Die Vosmíkova vila (Villa Vosmík) in der Tichá ulice 1224/3 (am besten zu sehen aber von der oberhalb gelegenen Na Hřebenkách) im Villenviertel des Stadtteil Smíchov (Prag 5) ragt als Besonderheit gegenüber den Villen der Nachbarschaft heraus, was Form und Stil angeht. Erbaut wurde sie für Čeněk Vosmík ein damals sehr bekannter und vielgefragter akademischer Bildhauer (hier, hier und hier), der meist einen sehr monumentalen Realismus frönte, aber auch als ein begabter Restaurator anderer Stile, insbesondere des Barocks (u.a. hier), angesehen war. Bis zu seinem Tod 1944 lebte er hier in der Villa mit seiner Frau Růžena und seinen beiden Töchtern.
Der Architekt der Villa war kein Geringerer als Josef Fanta, der als Erbauer des Prager Hauptbahn- hofs berühmt wurde (wir berichteten hier), aber auch andere stilprägende Gebäude hinterlassen haben (z.B. hier und hier). Vosmík war mit Fanta persönlich befreundet und hatte mit ihm schon öfters zusammengearbeitet. Man kann davon ausgehen, dass Fanta den Wünschen des Bildhauers sehr entgegenkam, insbondere was die Dramatik der Inszenierung des Gebäudes als eine Art Burg anging. Jedenfalls ist die VIlla in jenem reinen Jugendstil gehalten, wie man ihn sonst bei seinen Werken i dieser Zeit sah. Vielmehr sind deutlich historistische Elemente (etwa der erhöhte Turm) im Gesamterscheinungsbild präsent. Erst bei näheren Hinschauen entdeckt die eher zurückhaltenden Jugendstil-Dekorationen (Bild rechts).
Aus einer Perspektive von oben, kann man von der Na Hřebenkách das eigentliche Atelier erkennen, das fast wie ein Treibhaus verglast ist, um so genügend Licht für die Bildhauerei hereinzulassen (Bild links und großes Bild oben). Als Atelier eines Bildhauers wird es wohl seit dem Tode von Vosmík nicht mehr verwendet, der solch einen großen Raum brauchte, um seine teilweise monumentalen Statuen anzufertigen – darin stilistisch vielfach seinem Lehrmeister Josef Václav Myslbek ähnelnd, dem wir u.a. die Reiterstatue des Heiligen Wenzels (unser Beitrag hier) auf dem Wenzelsplatz verdanken. Wie man überhaupt den Eindruck gewinnt, dass das Haus heruntergekommen ist und kaum mehr genutzt wird. In den 1990er Jahren starb nämlich Vosmíks Tochter Růžena. Das Gebäude verfiel allmählig. Seit 2018 gehört die Villa einem erfolgreichen Rechtsanwalt, der in der Umgebung schon einige Villen gekauft und anschließend solide restauriert hat. Es besteht also noch Hoffnung.

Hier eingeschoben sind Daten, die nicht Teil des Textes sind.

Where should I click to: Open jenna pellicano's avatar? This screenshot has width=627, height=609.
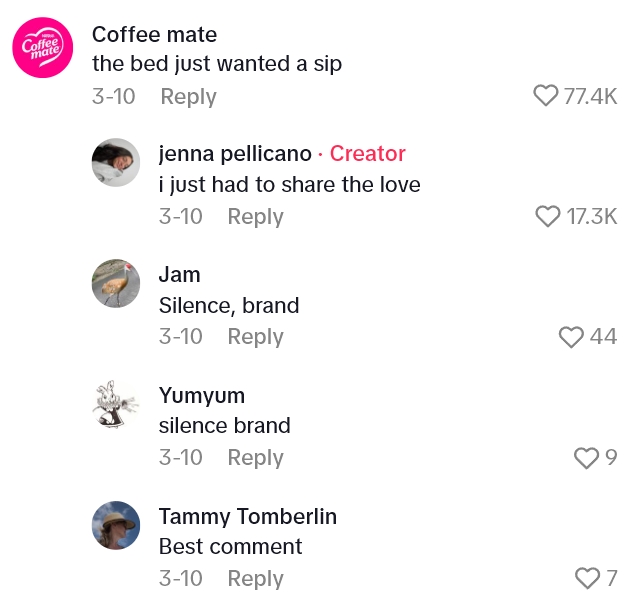[x=116, y=162]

Noch sieht das Haus allerdings recht desolat und verkommen aus. Dabei könnte es eine kleines Bereicherung der Umgebung sein, schon allein, wenn man die Fassadeninschriften restauriert, die heute kaum mehr sichtbar und überwuchert sind. Es sind wunderschöne Sinnprüche (in Tschechisch), wie zum Beispiel Wer arbeitet, verdient oder Du wirst mit Mühe und Arbeit den Himmel erobern. Es wäre schön, wenn sie wieder gut sichtbar restauriert würden. Fanta und Vosmík hatten anscheinend einen guten Sinn für Humor. (DD)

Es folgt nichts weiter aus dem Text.